[PR #23874] [CLOSED] fix: extract text from PDF URLs in fetch_url tool #66276

Closed
opened 2026-05-06 12:32:43 -05:00 by GiteaMirror · 0 comments
Owner

📋 Pull Request Information

Original PR: https://github.com/open-webui/open-webui/pull/23874
Author: @gaurav0107
Created: 4/19/2026
Status: Closed

Base: devHead: fix/fetch-url-pdf-handling


📝 Commits (1)

  • 9d3d80b fix: extract text from PDF URLs in fetch_url tool

📊 Changes

3 files changed (+485 additions, -2 deletions)

View changed files

📝 backend/open_webui/retrieval/utils.py (+109 -2)
📝 backend/open_webui/retrieval/web/utils.py (+33 -0)
backend/tests/retrieval/test_pdf_handling.py (+343 -0)

📄 Description

Pull Request Checklist

  • Target branch: Verify that the pull request targets the dev branch.
  • Description: Provided below.
  • Changelog: Included below.
  • Dependencies: No new dependencies. pypdf is already pinned in requirements.txt (pypdf==6.7.5).
  • Testing: 12 unit tests included. Manual verification performed.
  • Agentic AI Code: This PR has gone through human review and manual testing.
  • Code review: Self-reviewed. Follows existing project patterns.
  • Git Hygiene: Atomic PR — one logical change, rebased on dev.

Changelog Entry

Description

When fetch_url fetches a PDF URL, the content is returned as garbled binary text because BeautifulSoup's HTML parser corrupts the raw PDF bytes.
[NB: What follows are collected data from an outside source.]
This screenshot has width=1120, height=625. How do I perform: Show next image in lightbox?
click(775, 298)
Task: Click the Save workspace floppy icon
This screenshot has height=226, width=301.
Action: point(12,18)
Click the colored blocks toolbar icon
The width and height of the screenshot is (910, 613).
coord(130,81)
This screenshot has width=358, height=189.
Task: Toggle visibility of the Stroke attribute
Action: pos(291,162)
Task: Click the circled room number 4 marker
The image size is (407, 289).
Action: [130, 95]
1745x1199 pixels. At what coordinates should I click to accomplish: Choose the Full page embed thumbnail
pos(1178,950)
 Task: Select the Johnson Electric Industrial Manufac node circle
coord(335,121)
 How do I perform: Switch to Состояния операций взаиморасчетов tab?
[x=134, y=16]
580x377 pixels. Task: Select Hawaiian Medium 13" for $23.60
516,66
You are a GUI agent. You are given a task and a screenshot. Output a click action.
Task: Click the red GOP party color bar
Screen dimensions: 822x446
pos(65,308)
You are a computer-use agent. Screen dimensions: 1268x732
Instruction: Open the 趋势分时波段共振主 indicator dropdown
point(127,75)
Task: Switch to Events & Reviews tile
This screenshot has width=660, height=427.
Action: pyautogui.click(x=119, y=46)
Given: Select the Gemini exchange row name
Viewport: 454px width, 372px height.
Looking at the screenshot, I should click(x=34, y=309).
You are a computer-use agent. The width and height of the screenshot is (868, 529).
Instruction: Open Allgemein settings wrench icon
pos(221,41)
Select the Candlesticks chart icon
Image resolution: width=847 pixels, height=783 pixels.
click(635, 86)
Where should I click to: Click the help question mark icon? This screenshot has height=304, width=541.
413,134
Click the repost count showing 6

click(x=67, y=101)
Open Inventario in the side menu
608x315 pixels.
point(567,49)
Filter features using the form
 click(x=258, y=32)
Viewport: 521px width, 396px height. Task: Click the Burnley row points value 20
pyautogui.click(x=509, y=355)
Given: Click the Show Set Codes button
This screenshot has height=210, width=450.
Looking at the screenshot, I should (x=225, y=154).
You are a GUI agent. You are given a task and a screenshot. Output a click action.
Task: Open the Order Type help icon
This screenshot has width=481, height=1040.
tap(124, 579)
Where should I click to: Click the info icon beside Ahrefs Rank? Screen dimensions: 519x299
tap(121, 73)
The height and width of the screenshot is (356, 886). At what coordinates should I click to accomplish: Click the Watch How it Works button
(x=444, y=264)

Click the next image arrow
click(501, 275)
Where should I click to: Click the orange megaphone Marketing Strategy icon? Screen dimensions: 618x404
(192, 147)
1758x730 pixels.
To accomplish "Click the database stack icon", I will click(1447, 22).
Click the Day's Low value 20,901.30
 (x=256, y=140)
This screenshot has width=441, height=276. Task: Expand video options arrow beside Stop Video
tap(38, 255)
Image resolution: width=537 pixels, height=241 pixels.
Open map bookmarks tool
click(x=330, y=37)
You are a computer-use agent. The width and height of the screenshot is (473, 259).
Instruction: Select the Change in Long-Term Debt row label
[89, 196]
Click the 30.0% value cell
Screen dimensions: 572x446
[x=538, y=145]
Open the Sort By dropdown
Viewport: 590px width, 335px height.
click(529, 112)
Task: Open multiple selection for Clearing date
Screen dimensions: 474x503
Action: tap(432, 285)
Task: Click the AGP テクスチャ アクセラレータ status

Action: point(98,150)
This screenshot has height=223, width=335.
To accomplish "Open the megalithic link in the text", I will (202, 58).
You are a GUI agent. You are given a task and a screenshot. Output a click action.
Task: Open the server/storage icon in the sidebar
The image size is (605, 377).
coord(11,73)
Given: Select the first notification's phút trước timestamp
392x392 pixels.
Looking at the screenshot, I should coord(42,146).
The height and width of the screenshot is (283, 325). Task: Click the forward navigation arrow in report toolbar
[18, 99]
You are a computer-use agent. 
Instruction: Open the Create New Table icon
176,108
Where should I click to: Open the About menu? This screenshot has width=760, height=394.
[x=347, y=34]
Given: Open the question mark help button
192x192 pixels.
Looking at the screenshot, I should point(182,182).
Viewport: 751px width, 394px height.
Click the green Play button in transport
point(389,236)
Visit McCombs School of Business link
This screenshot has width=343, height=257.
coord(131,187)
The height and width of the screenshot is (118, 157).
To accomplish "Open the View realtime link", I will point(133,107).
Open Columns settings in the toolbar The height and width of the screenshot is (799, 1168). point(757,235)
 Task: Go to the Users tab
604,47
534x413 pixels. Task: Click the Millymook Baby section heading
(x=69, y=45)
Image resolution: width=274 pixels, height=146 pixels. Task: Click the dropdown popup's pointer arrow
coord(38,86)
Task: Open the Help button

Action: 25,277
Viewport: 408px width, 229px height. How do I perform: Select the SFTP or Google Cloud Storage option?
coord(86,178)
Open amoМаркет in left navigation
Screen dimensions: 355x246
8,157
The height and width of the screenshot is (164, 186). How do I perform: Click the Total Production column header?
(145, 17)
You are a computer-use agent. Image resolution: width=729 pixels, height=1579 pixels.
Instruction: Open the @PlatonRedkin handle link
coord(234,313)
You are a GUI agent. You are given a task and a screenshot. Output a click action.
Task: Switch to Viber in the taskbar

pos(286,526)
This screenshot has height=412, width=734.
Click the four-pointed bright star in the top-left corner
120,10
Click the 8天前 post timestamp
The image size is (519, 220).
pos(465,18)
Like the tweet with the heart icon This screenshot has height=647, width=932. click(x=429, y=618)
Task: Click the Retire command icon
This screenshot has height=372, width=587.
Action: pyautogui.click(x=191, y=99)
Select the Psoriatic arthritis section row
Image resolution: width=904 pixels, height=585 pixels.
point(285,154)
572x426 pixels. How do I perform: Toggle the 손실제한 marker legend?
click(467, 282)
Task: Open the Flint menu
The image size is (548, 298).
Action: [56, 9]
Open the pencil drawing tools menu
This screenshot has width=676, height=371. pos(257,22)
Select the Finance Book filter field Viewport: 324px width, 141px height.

This PR adds PDF-aware text extraction so that PDF URLs return clean, readable text.

Closes #23841

Added

  • extract_text_from_pdf_bytes() — extracts text from raw PDF bytes using pypdf
  • extract_pdf_from_url() — downloads a PDF and extracts text with SSRF protection, streaming size limits, and proper session management
  • Three-layer PDF detection in the web retrieval pipeline:
    • Fast-path for URLs ending in .pdf (case-insensitive)
    • Content-Type: application/pdf header detection in async SafeWebBaseLoader._fetch()
    • %PDF binary content fallback in get_content_from_url()
  • 12 unit tests in backend/tests/retrieval/test_pdf_handling.py

Changed

  • get_content_from_url() now detects and properly handles PDF content instead of piping binary through BeautifulSoup
  • Fixed return type annotation: get_content_from_url() -> tuple[str, list[Document]]

Deprecated

  • N/A

Removed

  • N/A

Fixed

  • fetch_url tool now returns extracted text instead of garbled binary when fetching PDF URLs (#23841)
  • Image-only PDFs return a clear placeholder message instead of empty/corrupted content

Security

  • SSRF protection via validate_url() before any PDF download
  • Streaming download (stream=True) with Content-Length header pre-check to reject oversized PDFs before buffering
  • 50 MB size limit enforced on both header and actual body size
  • requests.Session used as context manager to prevent connection leaks
  • Reuses existing SSL-verification and proxy settings from app config

Breaking Changes

  • None

Additional Information

  • pypdf is already a project dependency (requirements.txt: pypdf==6.7.5), used by the existing PyPDFLoader
  • The fix covers both sync (get_content_from_urlloader.load()) and async (SafeWebBaseLoader._fetch()) code paths
  • Run tests: PYTHONPATH=backend pytest backend/tests/retrieval/test_pdf_handling.py -v

Screenshots or Videos

N/A — backend-only change, no UI impact.

Contributor License Agreement

Note

Deleting the CLA section will lead to immediate closure of your PR and it will not be merged in.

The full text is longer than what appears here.